Estate agent Savills awards boss 44% pay rise as London house prices soar

This article is more than 10 years old
Jeremy Helsby, group chief executive of the upmarket chain, earned £2.6m in pay and perks in 2013

The upmarket estate agent Savills has awarded its boss a 44% pay rise, in another sign of London's runaway property market.

Jeremy Helsby, group chief executive, earned £2.6m in pay and perks for 2013, compared with £1.8m the previous year. Helsby, who joined the estate agent in 1980, saw his basic salary unchanged at £225,000, but gains a £610,000 windfall in shares, available from May, as well as a £363,000 increase in cash and shares under the company profits-sharing scheme. Chief financial officer Simon Shaw is in line for the same increase, taking his overall reward to £1.9m.

In its annual report published on Monday Savills said it had "an exceptionally strong finish to the year including a record performance in the UK", where revenues were up 16%, and underlying profits jumped 26% to £55m. The firm's 26,000 staff will share in a bumper bonus pot of £169m, compared with £138m last year.

The estate agent has a strong foothold in the prime London market, where its average selling price is £3.2m.
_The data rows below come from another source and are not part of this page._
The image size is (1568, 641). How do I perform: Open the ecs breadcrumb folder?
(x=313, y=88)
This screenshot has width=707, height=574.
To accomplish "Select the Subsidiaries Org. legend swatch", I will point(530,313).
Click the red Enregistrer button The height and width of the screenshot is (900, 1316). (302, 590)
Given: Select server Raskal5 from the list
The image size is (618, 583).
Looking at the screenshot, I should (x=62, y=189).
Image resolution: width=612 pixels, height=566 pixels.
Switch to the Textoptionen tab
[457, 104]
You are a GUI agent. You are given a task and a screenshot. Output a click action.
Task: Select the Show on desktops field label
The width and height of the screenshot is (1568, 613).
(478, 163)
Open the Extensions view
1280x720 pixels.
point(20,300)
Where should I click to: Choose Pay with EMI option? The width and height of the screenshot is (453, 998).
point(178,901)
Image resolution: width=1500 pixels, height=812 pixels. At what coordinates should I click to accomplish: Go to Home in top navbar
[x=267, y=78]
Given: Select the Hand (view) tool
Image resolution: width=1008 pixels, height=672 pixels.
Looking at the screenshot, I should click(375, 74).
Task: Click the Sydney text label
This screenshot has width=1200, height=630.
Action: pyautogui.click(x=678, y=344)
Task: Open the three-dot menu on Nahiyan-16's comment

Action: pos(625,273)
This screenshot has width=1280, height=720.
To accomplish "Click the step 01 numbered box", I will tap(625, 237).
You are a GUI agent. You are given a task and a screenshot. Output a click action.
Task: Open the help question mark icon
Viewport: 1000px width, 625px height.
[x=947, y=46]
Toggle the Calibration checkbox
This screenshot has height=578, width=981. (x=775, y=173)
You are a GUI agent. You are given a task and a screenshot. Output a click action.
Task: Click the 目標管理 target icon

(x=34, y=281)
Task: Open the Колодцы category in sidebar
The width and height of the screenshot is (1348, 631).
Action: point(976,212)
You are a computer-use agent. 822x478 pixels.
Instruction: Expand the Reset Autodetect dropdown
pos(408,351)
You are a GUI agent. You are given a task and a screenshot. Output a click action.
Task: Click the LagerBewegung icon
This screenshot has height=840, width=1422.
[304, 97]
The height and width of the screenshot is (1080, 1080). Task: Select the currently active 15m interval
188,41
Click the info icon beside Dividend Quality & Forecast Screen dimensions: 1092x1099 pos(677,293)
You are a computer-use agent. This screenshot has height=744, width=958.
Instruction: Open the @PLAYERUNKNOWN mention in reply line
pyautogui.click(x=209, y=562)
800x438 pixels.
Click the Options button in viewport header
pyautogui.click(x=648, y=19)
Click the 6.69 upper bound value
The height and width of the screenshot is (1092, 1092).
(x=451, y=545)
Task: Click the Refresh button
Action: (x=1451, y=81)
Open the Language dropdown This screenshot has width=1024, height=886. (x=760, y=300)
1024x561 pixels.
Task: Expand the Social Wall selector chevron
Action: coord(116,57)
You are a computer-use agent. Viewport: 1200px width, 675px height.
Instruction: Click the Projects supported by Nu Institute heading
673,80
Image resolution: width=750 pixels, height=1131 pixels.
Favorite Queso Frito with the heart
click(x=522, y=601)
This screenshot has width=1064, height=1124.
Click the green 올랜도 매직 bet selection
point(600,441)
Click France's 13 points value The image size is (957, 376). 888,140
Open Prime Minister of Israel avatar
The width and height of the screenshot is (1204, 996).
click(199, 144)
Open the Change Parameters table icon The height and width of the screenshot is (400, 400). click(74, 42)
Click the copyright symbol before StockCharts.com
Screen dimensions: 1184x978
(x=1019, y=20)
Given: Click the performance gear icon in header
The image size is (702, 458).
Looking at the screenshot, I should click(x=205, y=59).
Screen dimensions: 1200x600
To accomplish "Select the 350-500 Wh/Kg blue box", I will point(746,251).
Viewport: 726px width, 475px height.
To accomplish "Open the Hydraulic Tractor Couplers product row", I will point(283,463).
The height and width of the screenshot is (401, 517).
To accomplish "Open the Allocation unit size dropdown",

Savills' robust performance in central London, where volumes increased 13% year-on-year, reinforces data from the country's biggest building society Nationwide last week, which showed that house prices in the capital have increased by almost a fifth over the past 12 months, and are now 20% above their pre-crisis peak. Responding to fears of a housing bubble, the chancellor, George Osborne, said the government and regulators would have to remain vigilant.

Savills also noted the London effect was spreading to "prime commuter zones" such as Cambridge, Oxford and Winchester, which have seen average price rises of 10% in the last year. But despite the boom, overall sales volumes still remain 15% below the 2007 peak in the capital, and 26% outside London.

Estate agency and property development groups have enjoyed boom-like conditions over the past year, with the government's Help to Buy and Funding for Lending re-igniting the market.

London–focused estate agency Foxtons raised £390m on its stock market flotation last September, since when it has seen its shares jump from 267p to 366p. Its first set of results in March this year revealed first-half profits ahead 56% to £39m. In February Countrywide, the estate agency with 380 branches under a variety of brands including Hamptons and John D Wood, said its operating profit was up 234% to £56m.

Shares in Savills have doubled over the past two years, climbing from around 300p to close at 665p yesterday.

Building firms have shared in the profits bonanza. Barratt Developments recently revealed a 162% leap in profits, while Persimmon, Taylor Wimpey and Redrow have all reported bumper figures.

The property boom, at least in the London area, is also pushing wages for bricklayers above £100,000 a year, according to a report by consultancy EC Harris, after a "brawn drain" of labourers during the recession has left the capital with a shortage of skilled workers.